Chasse au Godard d'Abbittibbi est un film hétéroclite, dynamique, évoquant toutes sortes de cinémas et d'époques qu'un traitement au sous-texte humoristique permet de faire tenir ensembles. Réalisé par Éric Morin à partir du « fait d'hiver » (je suis extrêmement sceptique au sujet de ce jeu de mots) de la visite de Jean-Luc Godard à Rouyn-Noranda en décembre 1968, le long métrage (son premier, après le court Opsatica) séduit par sa jeunesse surannée (un oxymore? c'est rare), ses comédiens enthousiastes et son style hybride.
Malgré une grande diversité de styles et de tons, Chasse au Godard d'Abbittibbi demeure un film cohérent. Par un montage habile, une narration décalée et une ironie latente, l'étrangeté de l'histoire (au fond : un cinéaste, jamais nommé, vient faire de la motoneige) et une caméra perspicace, le tout forme quelque chose comme une histoire, avec quelque chose comme des personnages. On rit un peu, on est ému parfois, et on est toujours en état d'ouverture, de découverte sur ce qui va se passer ensuite.
Pour cette raison, la finale est peut-être légèrement décevante, car attendue (inévitable), mais autrement, l'anachronisme du film devient rapidement éloquent de véracité, lorsque des bûcherons, des étudiants, des mineurs ou des femmes de 1968 parlent d'une société qui nous est étrangement familière. Et si l'histoire d'amour centrale n'a rien d'unique, elle est bien intégrée à un récit qui digresse allègrement.

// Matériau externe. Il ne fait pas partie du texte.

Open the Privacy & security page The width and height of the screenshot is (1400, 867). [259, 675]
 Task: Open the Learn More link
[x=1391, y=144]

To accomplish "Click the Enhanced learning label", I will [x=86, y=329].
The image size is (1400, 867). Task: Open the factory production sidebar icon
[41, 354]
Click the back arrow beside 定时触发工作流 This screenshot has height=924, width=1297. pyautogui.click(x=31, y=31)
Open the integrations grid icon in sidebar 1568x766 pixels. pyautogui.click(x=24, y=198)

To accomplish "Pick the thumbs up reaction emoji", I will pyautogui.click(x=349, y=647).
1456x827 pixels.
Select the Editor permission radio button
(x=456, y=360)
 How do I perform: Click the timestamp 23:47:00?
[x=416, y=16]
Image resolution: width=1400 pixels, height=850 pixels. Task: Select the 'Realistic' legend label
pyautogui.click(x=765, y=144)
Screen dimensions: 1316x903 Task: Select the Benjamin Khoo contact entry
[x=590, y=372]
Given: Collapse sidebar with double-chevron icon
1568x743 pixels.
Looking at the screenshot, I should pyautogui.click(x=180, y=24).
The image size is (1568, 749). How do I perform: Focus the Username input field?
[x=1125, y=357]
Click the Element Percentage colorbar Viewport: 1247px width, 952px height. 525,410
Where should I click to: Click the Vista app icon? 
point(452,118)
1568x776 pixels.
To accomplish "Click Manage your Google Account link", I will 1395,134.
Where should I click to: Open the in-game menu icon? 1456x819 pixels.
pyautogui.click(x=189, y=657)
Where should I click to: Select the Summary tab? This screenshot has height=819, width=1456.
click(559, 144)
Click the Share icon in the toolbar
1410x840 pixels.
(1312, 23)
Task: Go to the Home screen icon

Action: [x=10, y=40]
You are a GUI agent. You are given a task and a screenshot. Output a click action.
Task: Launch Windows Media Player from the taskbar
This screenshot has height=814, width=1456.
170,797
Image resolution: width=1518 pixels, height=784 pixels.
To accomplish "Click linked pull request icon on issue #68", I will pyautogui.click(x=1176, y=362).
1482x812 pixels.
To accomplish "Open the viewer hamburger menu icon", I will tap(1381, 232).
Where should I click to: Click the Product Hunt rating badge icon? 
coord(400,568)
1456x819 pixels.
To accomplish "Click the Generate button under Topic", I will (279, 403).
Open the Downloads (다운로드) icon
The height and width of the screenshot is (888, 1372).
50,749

Certes, il y a quelques défauts. Toutes les trames n'ont pas le même intérêt et si la visite d'un cinéaste important en Abitibi est le point de départ de cette histoire, il n'a pas vraiment de levier sur la trame principale. Les quelques segments musicaux sont inégaux, parfois trop plaqués au récit qui a déjà peu à raconter, au fond. Le triangle amoureux et/ou l'exil des régions ne sont pas des thèmes inédits, heureusement le film ne s'en contente pas.
Si les trois acteurs principaux, Sophie Desmarais, Martin Dubreuil et Alexandre Castonguay, démontrent tour à tour l'étendue de leur talent, il faut souligner l'apport des nombreux acteurs interviewés par l'équipe de tournage, qui n'ont que quelques scènes (parfois quelques secondes), pour convaincre. La grande majorité de ces acteurs sont efficaces, en particulier les bûcherons, mais surtout la mère de Marie, jouée par Rachelle Lortie. Elle émeut grandement lors d'une courte scène, pourtant d'une simplicité déconcertante.
Alors qu'on souhaite tous un cinéma québécois plus vivant, plus original et plus diversifié, Éric Morin nous l'offre, avec Chasse au Godard d'Abbittibbi. Imparfait, mais enthousiaste, le film séduit par ses nombreuses idées « révolutionnaires », son style maîtrisé et ses comédiens efficaces.